I did a search ( Song ‘Little Girl Blue’ ) on Allmusic and found 634 entries, including instrumental versions by Sonny Stitt, Stanley Turrentine and Gene Ammons. Even though instrumental versions leave out Hart’s lyrics, every player knows them, which becomes a major component of what s/he is trying to communicate with their playing. I’ve only heard Stanley’s version, but I hear that there. I’m going to look for the other two.
This is one from thomas crowne redux
https://youtu.be/QH3Fx41Jpl4
This one by roberta flack opened the film
https://m.youtube.com/watch?v=wDUk9Lsy_yQ
Fascinating Cohen song about Joplin.
I had never heard of Simone until the ’90’s. Her music is not easy listening music, but I like it very much.
I occurred to me watching the live version, that she perhaps wants to treat her voice as another instrument in a duet of sorts, rather than the usual in-your-face (ear) singing with the piano as mere accompaniment.

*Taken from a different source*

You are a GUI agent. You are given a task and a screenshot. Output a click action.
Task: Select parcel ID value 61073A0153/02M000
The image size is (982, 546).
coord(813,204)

In both versions the vocal volume is quite soft, and in the live version you can see her push the microphone away to make it even softer.
Her vocal style in the studio version is masterful and wonderful. On many of her long notes she gets to the perfect pitch, but she takes a half a beat to get there from the flat side. Terrific for the blues.
In the live version it also seems to me that she does not have a natural or automatic vibrato. She has to wring one out. I like the occasional or spare use of vibrato in a vocal piece.